* _Требования_:
1. По тексту о власовцах ответьте на вопросы:
(а) Сколько человек жили в одной комнате у власовцев?
(б) В каком году в Прокопьевск привезли бандеровцев?
(в) Чьи портреты иногда появлялись на Доске почета?
2. Изложите содержание текста о власовцах в двух предложениях.

* _Фрагмент текста_:
Жили власовцы по тем временам с излишествами, по два-три человека в комнате 12–15 кв. метров. После нашего приезда их уплотнили — один барак отдали нам. Жизнь предателей абсолютно ничем не отличалась от нашей жизни. Работали они, как и все, в зависимости от состояния своего здоровья, кто под землей, кто на поверхности… Продуктовые карточки у нас были одинаковые, зарплата — по труду, нормы выработки и расценки были едиными для всех работающих. Власовцы свободно передвигались по городу, при желании могли съездить в соседний город, сходить в тайгу или за город отдохнуть. Единственное, что их отличало о других (и то лишь сначала) — они были обязаны в неделю раз, потом — в месяц раз отмечаться в комендатуре. Через некоторое время и это отменили.
Власовцы могли обзаводиться семьями. Холостякам разрешалось вступать в брак (значит, они были полноправными, свободными жителями страны), а женившимся до войны — вызывать к себе семьи. Помню, как в наших бараках стало тесно и во дворах зазвенели детские голоса с говором ставропольских, краснодарских, донских жителей. Да и не только их.
Трудно жилось всем. Но все дети учились. Власти открыли в околотке ещё одну школу дополнительно. Я тоже учился в этой школе и свидетельствую, что дискриминация по отношению к кому бы то ни было начисто отсутствовала. Не было такого, чтобы кто-то из детей дразнил другого происхождением, материальным достатком или же прошлым родителей. Я никогда не слышал, чтобы взрослые кричали друг на друга: «Власовец! Бандеровец! Кулак! Немец!» (Немцев привезли в Прокопьевск ещё во время войны, бандеровцев — в 1947 г., а кулаков аж в 30-х гг.).
За пять лет совместной жизни с власовцами (мама вышла замуж за одного из них), я не знал случая дискриминации к ним со стороны властей и героев войны. На одной шахте, на одном участке, в одном забое работали рука об руку, плечом к плечу и друзья, и непримиримые когда-то враги.
Гибли ли власовцы? Да, гибли. Гора есть гора. Она не разбирает — кто герой, а кто мерзавец. Гибли и те, и другие. Если уж говорить начистоту, то героев гибло больше. Ведь они лезли в самую пасть смерти, стремясь выполнить и перевыполнить план, перекрыть нормы выработки, тогда как власовцы осторожничали, не рисковали, от опасных работ отлынивали. Хотя на Доске почета иногда красовались и портреты власовцев.

* _Строки набора данных_:
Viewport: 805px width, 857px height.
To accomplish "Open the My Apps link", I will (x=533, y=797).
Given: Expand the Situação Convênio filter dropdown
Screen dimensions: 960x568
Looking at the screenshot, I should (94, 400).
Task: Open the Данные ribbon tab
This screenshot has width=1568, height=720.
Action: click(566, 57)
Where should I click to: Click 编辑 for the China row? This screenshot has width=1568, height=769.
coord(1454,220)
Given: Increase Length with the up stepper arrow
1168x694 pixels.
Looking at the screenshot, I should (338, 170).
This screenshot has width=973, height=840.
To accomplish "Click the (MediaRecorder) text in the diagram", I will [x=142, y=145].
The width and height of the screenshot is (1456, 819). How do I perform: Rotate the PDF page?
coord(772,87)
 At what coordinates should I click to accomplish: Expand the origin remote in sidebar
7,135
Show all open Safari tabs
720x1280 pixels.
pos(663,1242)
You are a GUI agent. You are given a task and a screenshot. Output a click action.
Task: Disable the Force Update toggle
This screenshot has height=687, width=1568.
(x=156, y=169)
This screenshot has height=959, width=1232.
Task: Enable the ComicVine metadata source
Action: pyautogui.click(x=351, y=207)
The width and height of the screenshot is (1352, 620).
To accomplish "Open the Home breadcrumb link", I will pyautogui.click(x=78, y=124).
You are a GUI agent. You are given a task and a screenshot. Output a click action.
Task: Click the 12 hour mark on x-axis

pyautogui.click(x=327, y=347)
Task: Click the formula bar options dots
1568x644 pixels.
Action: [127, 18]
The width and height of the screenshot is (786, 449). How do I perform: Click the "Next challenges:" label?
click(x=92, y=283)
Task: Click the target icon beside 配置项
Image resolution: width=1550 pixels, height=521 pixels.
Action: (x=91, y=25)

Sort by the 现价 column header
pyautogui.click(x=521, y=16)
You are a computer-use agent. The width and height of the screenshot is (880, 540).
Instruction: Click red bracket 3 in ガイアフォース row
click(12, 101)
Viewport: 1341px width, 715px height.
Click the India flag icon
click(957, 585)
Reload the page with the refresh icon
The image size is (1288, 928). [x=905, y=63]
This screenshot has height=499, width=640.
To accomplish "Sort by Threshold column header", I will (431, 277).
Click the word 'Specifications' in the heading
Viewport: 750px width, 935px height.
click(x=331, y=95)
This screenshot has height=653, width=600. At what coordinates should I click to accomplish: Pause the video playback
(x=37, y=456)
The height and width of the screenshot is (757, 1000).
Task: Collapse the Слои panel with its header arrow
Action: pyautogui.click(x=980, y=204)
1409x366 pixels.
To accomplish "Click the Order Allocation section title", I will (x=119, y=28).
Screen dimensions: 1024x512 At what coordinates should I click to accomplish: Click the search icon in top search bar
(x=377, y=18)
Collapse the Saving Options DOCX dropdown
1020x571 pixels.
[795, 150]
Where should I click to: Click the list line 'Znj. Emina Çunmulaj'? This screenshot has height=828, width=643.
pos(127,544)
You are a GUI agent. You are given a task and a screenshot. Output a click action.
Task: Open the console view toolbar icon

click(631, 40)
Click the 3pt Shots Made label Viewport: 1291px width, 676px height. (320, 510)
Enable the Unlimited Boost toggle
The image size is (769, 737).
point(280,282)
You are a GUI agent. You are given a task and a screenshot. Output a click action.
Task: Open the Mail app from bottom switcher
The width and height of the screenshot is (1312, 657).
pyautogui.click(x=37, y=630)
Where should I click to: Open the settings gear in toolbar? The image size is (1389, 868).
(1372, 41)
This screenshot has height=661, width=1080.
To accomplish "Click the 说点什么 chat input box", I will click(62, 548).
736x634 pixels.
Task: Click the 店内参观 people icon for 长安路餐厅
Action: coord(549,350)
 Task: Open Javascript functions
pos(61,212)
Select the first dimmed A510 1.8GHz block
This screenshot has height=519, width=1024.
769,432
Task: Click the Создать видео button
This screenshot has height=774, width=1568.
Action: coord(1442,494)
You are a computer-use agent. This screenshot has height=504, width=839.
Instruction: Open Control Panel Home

* _Ответы по заданиям_:
1.
(а) По два-три человека в комнате площадью 12–15 кв. метров.
(б) В 1947 году.
(в) Портреты власовцев.

2. Власовцы жили и работали наравне со всеми: у них были те же продуктовые карточки, нормы выработки и расценки, они свободно передвигались, могли заводить семьи, а обязанность отмечаться в комендатуре со временем отменили. Дискриминации по отношению к ним не было, в шахте они трудились рядом с героями войны, и гибли там и те и другие, однако героев гибло больше, потому что власовцы осторожничали и уклонялись от опасных работ.